Ep 9 - Can you take sick patients to CT? - 8/31/09
Abstract
Though focused on critically ill ED patients, the point is reiterated, focus on what your patient truly needs: definitive management. In this case, this means definitive diagnostic by any means necessary.
Take Home Points
- Stresses the importance of early diagnostic testing and provides tactics for overcoming logistic difficulties encountered in achieving that diagnostic.
Ep 8 - Subarachnoid Hemorrhage - 8/16/09
Abstract
Outlines key differences in the management of subarachnoid hemorrhage to prevent rebleeding.
Take Home Points
- Perform a neuro exam prior to intubation. This doesn't need to be anything more than a standard GCS but ensure components are individually scored and available to neuro team.
- Treat pain as the stress response is likely to contribute to rebleeding.
Be prepared for seizures. - Ensure patient's heart is not experiencing reflex dysrhythmias or infarct.

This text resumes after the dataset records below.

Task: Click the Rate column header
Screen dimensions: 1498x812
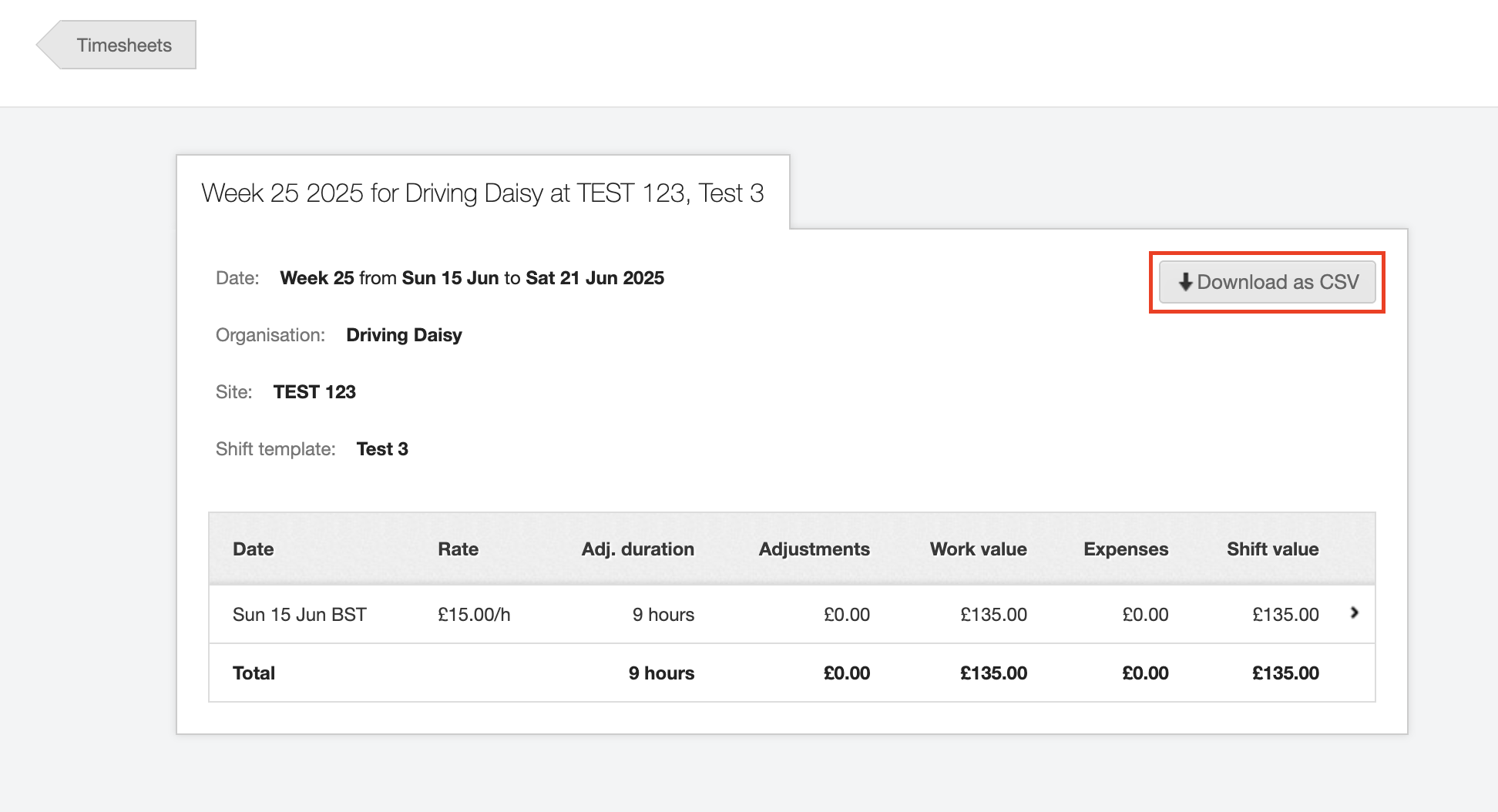Action: tap(458, 549)
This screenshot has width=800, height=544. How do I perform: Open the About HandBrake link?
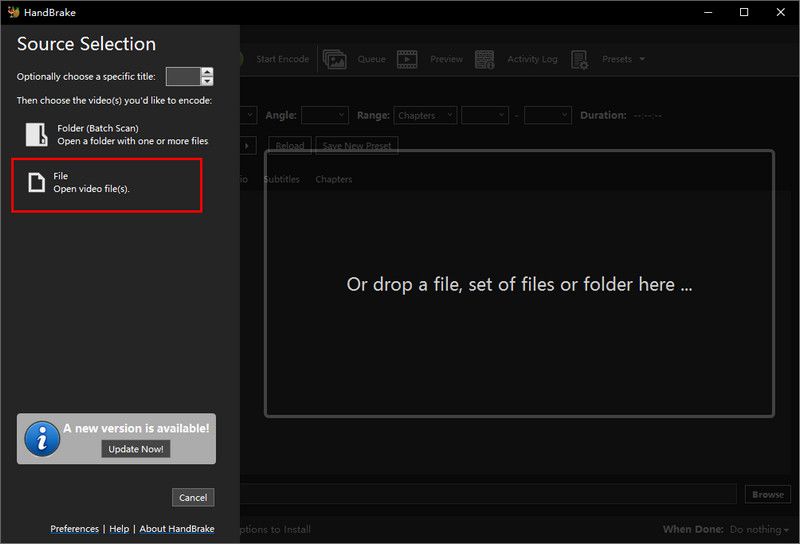(x=176, y=529)
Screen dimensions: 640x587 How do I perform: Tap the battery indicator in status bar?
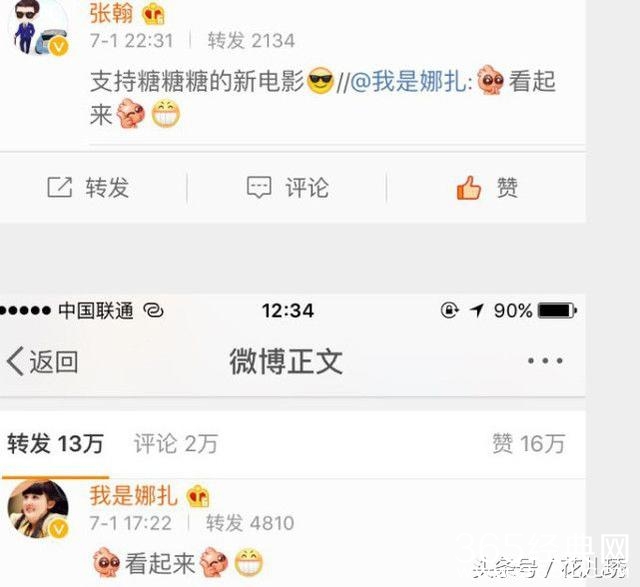pyautogui.click(x=557, y=311)
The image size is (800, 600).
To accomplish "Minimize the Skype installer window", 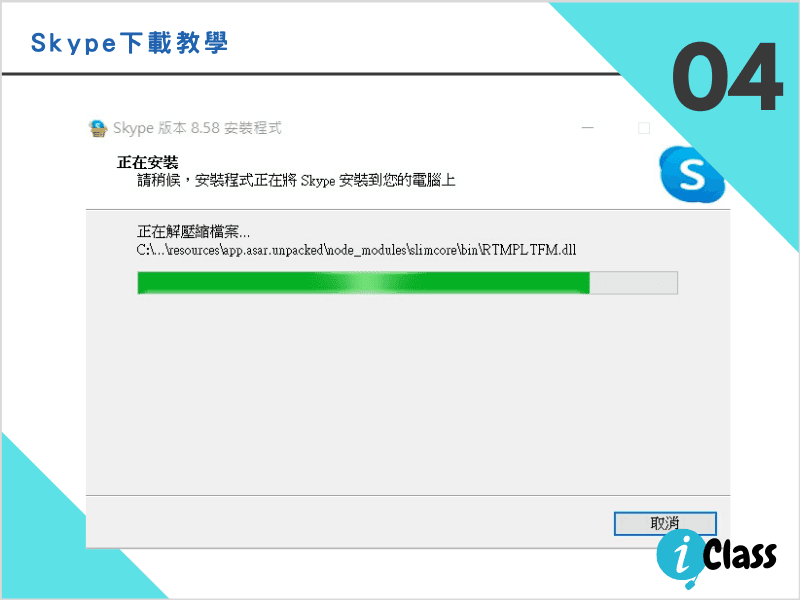I will [x=588, y=128].
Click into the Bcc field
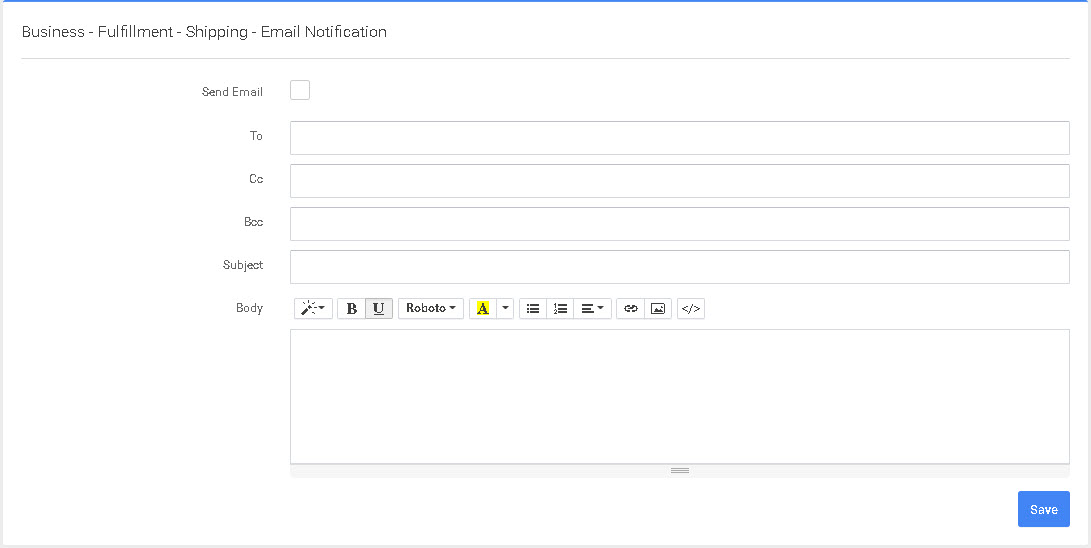Image resolution: width=1091 pixels, height=548 pixels. [x=679, y=224]
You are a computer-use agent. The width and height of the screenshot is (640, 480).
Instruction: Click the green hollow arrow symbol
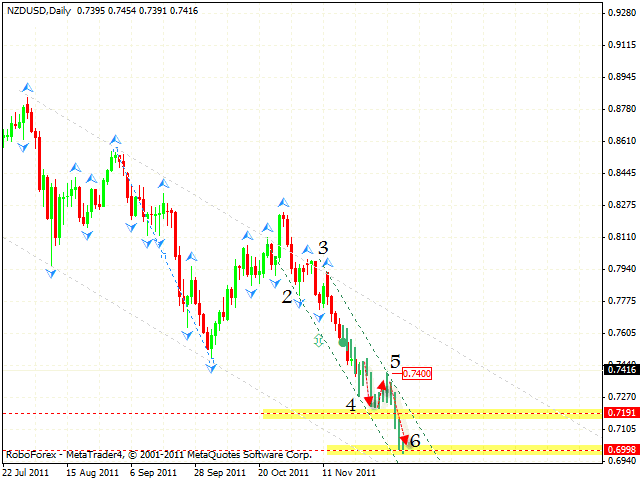tap(318, 341)
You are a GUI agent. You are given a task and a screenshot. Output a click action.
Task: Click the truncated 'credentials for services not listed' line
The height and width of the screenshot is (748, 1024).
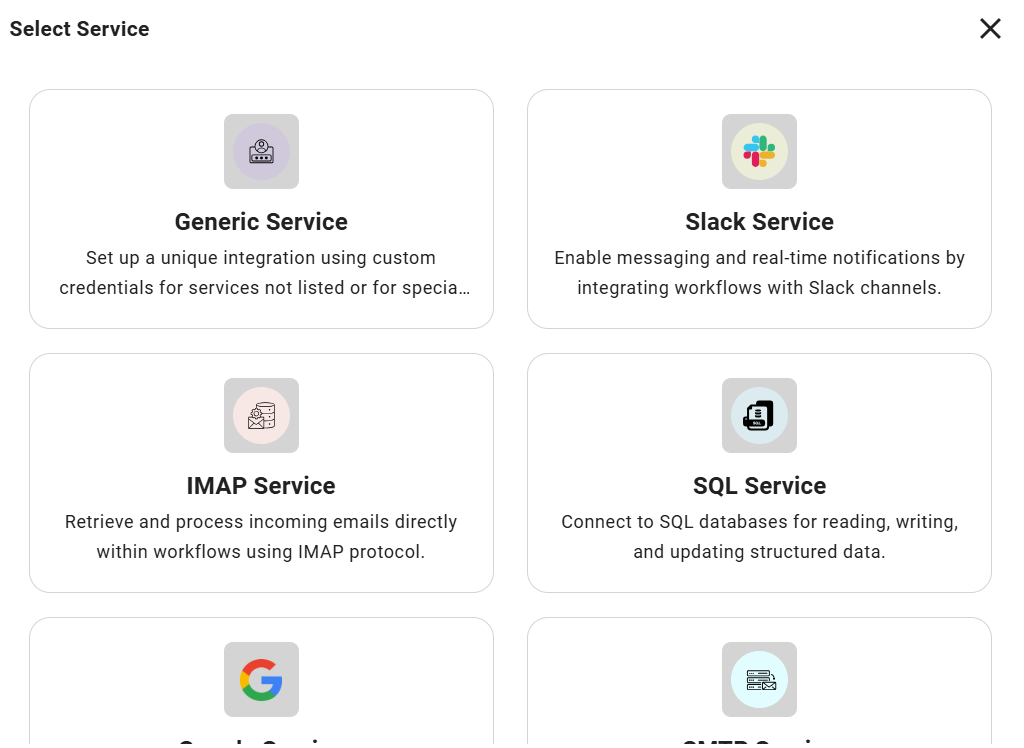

Ep 7 - Sedation Tirade - 7/23/09
Abstract
Discusses the significance of post-RSI sedation
Take Home Points
- All intubated patients should receive some amount of post-intubation sedation regardless of paralytic use. Many patients will even be managed well without continued paralytics.
- Fentanyl drip is commonly preferred to maintain sedation as it requires less frequent intervention than bolus medications.
Ep 6 - Push-Dose Pressors - 7/10/09
Abstract
Discusses cases in which push-dose pressors are appropriate and also how to prepare them
Take Home Points
- Volume depleted patients are poor candidates for pressors in the first place so use caution when considering these medications.
- Epinephrine can easily be prepared as a 10mcg/ml concentration (1:100,000) and is extremely useful to boost MAP when you anticipate a short duration of hypotension or while preparing a drip.
- Epinephrine is an alpha and beta 1/2 agonist. This makes it an inotropic pressor but will also increase cardiac workload and oxygen consumption.
- Phenylephrine is an alpha selective agonist causing systemic vasoconstriction. Think the opposite of hydralazine. As a byproduct of increased afterload, coronary perfusion MAY increase and reduce cardiac workload.
Ep 5 - Intubating the Critical GI Bleeder - 6/21/09
Abstract
Outlines several key steps to maximize success when intubating a known GI bleed
Take Home Points
- Empty stomach
- Intubate semifowler
- Avoid bagging if possible
- Use a meconium aspirator to suction under laryngoscopy and also intubate when able to visualize cords
Ep 3 - Laryngoscope as a Murder Weapon - 5/22/09
Abstract
Details several challenging patients to perform intubation as their disease process grossly complicates standard procedure
Take Home Points
- Complex medical patients truly require first pass intubation success. Set yourself up for success instead of winging it.
- DKA patients require aggressive pre oxygenation and minimal time spent intubating.
Ep 2 - EtCO2 - 5/4/09
Abstract
Discussed unique uses for capnography as well as its limitations especially as it correlates to PaCO2
Take Home Points
- EtCO2 only equates to PaCO2 if cardiac output is at full capacity and all tissues are adequately perfused. The more appropriate assumption is that PaCO2 is always AT LEAST the EtCO2 value.
- Patients with severe metabolic acidosis (i. e. DKA) compensate with respiratory alkalosis (hyperventilation). If taking airway control of these patients, make every attempt to ensure EtCO2 does not rise (which may mean maintaining at 15mmHg)
Ep 1 - Sympathetic Acute Crashing Pulmonary Edema (SCAPE) - 4/25/09
Abstract
Describes the management of pulmonary edema in the presence of profound hypertension
Take Home Points
- The origin of pulmonary edema in these patients is no longer important in the acute sense as the massive increase in afterload due to sympathetic response is now the enemy.
- High dose nitro and non invasive pressure ventilation used in an aggressive manner can rapidly reverse this presentation.